GenABEL-Project / ProbABEL

Tool for genome-wide association analysis of imputed genetic data.
7 stars 4 forks source link

Allow reading of gzipped files #12

Closed lckarssen closed 7 years ago

lckarssen commented 8 years ago

At least for genetic data the option of reading gzipped files would be great. With current imputed data sets this would save a lot of disk space.

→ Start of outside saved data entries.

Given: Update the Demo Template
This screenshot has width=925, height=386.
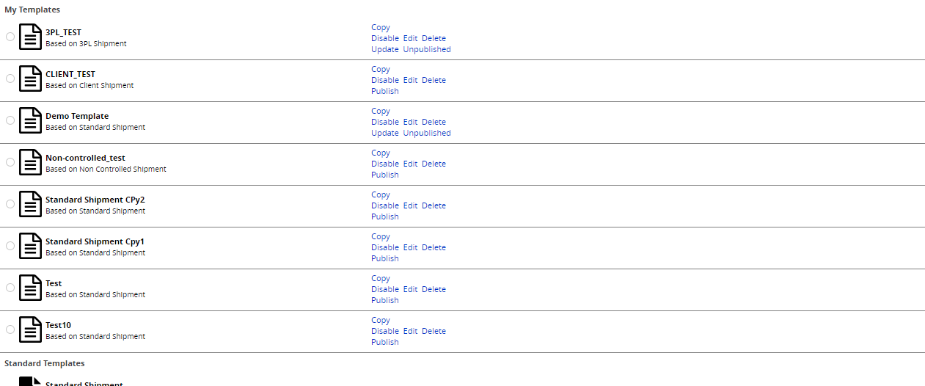Looking at the screenshot, I should pyautogui.click(x=385, y=133).
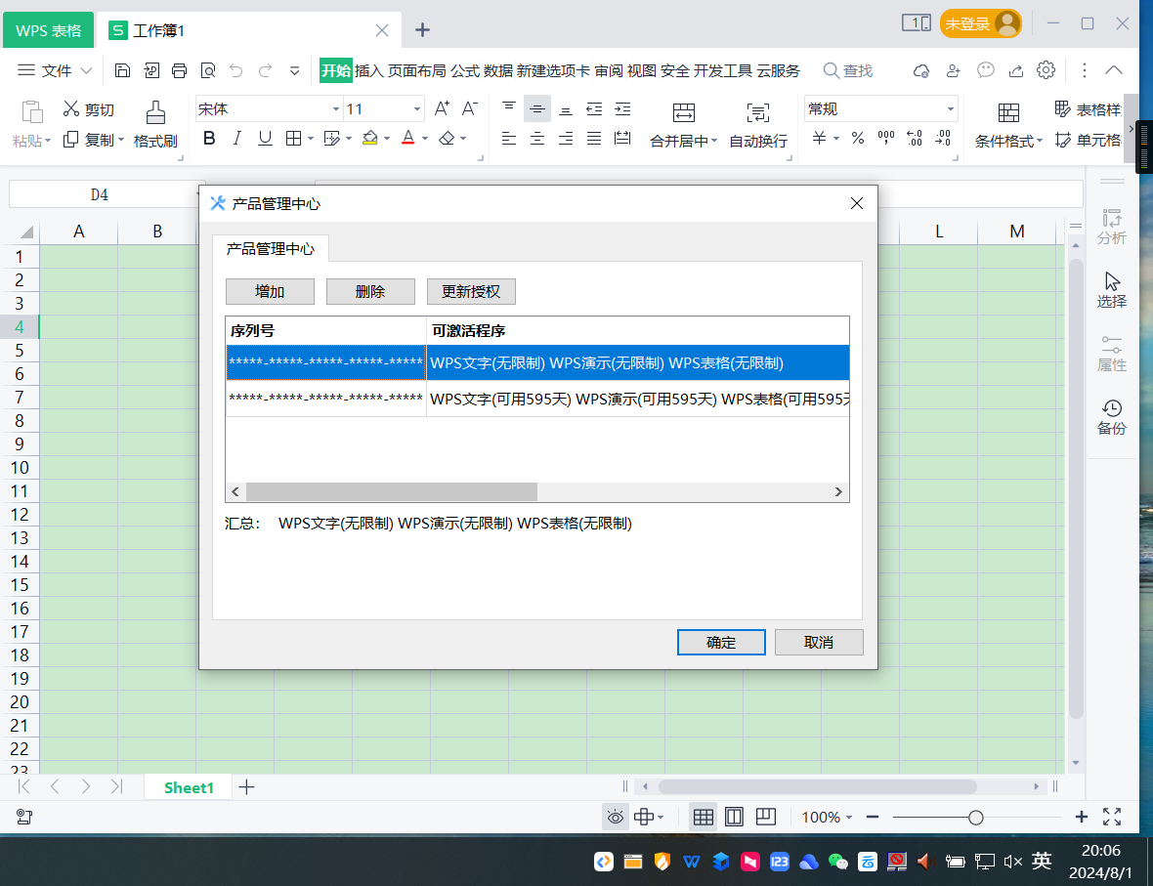The image size is (1153, 886).
Task: Click the zoom slider handle
Action: click(x=975, y=817)
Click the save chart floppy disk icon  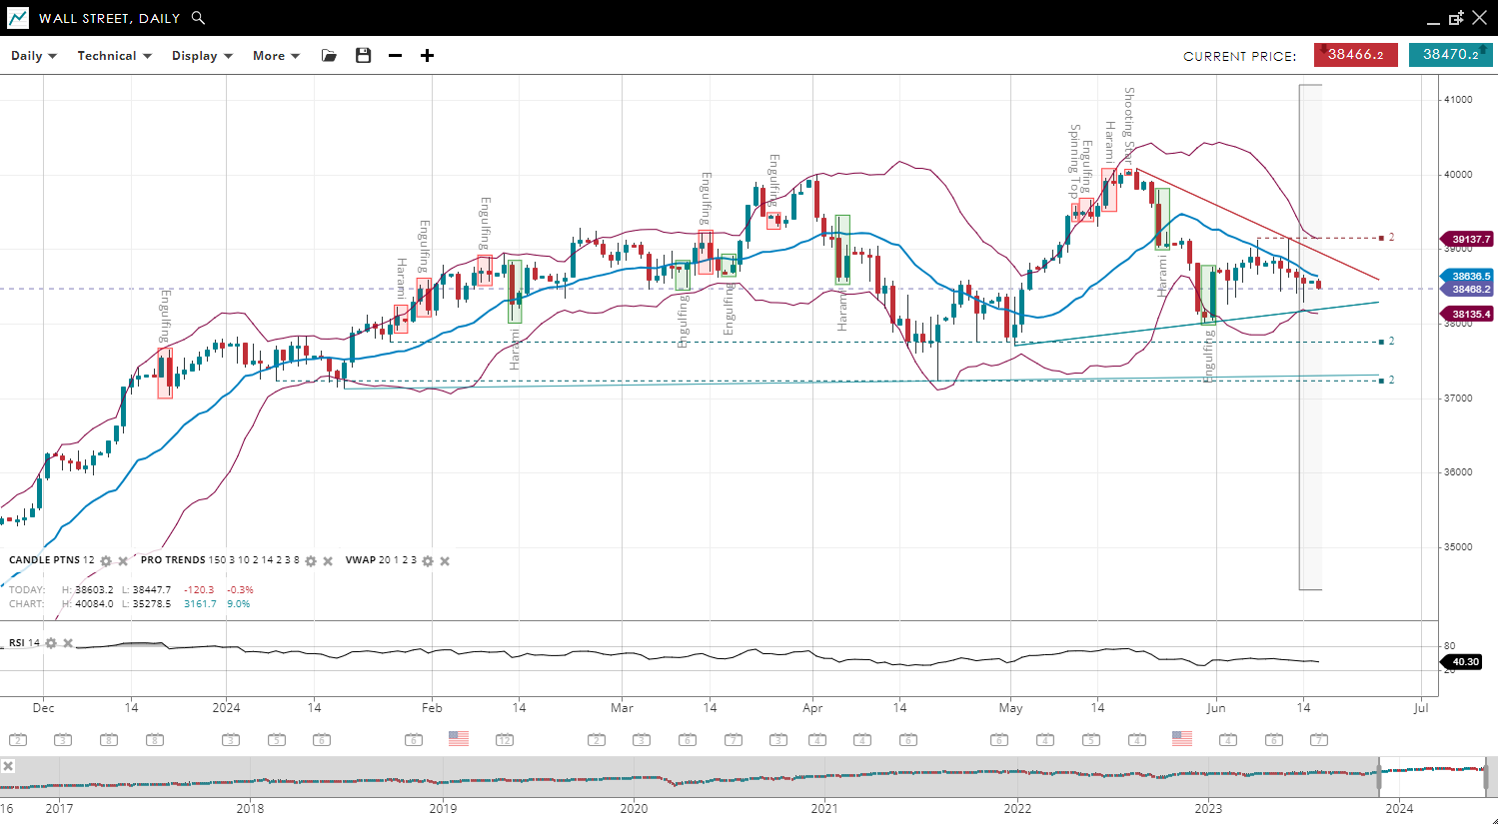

@maarten-k has proof-of-principle code in his fork at https://github.com/maarten-k/ProbABEL

lckarssen commented 8 years ago

See also Issue #20.

lckarssen commented 7 years ago

Given that with PR #42 the read-gzipped-genotypes branch now allows users to used gzipped info, map, invsigma and dose/prob files, I think we have enough to close this issue. Reading gzipped phenotype data is not possible yet, but also not really required, IMHO. See my motivation in the comment on PR #42:

We could add reading of gzipped phenotype files as well, but since most people create these from R, I guess they won't bother to zip them. Moreover, the phenotype file is currently opened and closed several times in the process of extracting all phenotype info (determining nr of samples and covariates, finding out which lines have NAs, etc), so doing that for a zipped file would be more time consuming. Implementing a "read phenotype data once" strategy in the current code isn't trivial either.